Timmy knew then what his Father was about to do: to bring back Prophet Yeap. Then send the blessed man into the spark of future.
"I'm Han," the caller introduced himself, "When Yeap enters the future, all possible futures will be won for God"
"Obviously, you're wondering why we would do this," said Stephen, "God has failed -don't you feel it?"
Alice had prepared a space for Timmy to eat and sleep. She was a deaf mute serving girl who had slit-like eyes behind overlarge Graphene polymer glasses.
"Thank you," he said to her. She nodded, reading his lips, then disappeared somewhere into the cavernous experimentation block.

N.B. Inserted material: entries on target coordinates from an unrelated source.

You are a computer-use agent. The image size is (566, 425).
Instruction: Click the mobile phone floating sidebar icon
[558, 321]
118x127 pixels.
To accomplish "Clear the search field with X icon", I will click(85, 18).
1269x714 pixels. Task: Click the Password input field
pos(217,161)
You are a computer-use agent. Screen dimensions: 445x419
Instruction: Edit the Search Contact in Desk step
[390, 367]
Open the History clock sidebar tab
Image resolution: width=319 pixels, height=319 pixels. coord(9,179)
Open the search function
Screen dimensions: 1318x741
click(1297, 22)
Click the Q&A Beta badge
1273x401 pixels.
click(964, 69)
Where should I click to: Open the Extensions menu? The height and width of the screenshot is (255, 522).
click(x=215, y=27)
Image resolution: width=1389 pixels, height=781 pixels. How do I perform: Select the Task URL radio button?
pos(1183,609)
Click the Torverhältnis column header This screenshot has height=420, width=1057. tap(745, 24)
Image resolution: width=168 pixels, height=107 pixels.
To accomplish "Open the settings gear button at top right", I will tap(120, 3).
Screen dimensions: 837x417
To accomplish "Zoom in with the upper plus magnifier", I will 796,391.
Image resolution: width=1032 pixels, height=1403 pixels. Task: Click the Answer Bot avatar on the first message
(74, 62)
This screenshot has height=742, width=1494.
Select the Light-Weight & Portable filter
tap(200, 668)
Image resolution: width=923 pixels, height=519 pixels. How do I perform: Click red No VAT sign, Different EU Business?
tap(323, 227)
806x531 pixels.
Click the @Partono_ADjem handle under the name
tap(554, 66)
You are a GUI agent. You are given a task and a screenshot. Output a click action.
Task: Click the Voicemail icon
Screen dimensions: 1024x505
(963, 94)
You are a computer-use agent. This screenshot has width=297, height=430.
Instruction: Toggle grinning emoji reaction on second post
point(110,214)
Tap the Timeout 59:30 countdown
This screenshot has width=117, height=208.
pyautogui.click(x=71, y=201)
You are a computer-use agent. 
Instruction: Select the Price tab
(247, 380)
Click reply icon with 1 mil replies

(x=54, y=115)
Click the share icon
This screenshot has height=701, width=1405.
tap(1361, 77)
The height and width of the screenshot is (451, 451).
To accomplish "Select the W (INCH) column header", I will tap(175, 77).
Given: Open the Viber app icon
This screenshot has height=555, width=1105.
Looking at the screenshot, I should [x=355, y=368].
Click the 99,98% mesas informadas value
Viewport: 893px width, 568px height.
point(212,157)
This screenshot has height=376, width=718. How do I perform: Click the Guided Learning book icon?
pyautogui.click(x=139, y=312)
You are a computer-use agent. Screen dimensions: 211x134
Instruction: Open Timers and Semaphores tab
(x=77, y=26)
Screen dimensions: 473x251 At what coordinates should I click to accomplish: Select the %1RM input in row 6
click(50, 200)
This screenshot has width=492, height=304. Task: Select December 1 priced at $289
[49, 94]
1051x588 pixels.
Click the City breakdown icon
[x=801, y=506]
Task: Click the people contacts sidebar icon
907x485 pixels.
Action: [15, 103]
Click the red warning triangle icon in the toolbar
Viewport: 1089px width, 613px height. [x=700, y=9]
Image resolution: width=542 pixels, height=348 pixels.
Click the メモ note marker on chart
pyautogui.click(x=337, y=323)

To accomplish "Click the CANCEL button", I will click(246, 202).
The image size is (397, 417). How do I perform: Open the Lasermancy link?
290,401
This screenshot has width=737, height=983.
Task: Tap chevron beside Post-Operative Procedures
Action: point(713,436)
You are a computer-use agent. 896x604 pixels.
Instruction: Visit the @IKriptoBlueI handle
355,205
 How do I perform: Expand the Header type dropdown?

Timmy lay in his cott, sucking on a sliver broken off his manna dorayaki. He needed no other nourishment though a paper cup of water stood on the table beside.
He rolled his pastor's cloak into a pillow and fingered his father's belt. It was well worn but still integritous, those interlocking strips of reinforced hide. He checked his father's watch, with its strange 10 minute chronograph function. It was 9pm. He turned onto his side and sighed. His first day away from home.